Edit the records below so that "section" reads "panel", and change nothing else.

| Data for this task |
<<<<

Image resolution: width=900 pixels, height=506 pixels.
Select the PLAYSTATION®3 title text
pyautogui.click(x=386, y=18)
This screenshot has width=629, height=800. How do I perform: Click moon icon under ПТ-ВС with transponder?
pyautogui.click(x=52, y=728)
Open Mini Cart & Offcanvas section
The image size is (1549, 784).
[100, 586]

>>>>

| Result of this task |
Image resolution: width=900 pixels, height=506 pixels.
Select the PLAYSTATION®3 title text
pyautogui.click(x=386, y=18)
This screenshot has width=629, height=800. How do I perform: Click moon icon under ПТ-ВС with transponder?
pyautogui.click(x=52, y=728)
Open Mini Cart & Offcanvas panel
The image size is (1549, 784).
[100, 586]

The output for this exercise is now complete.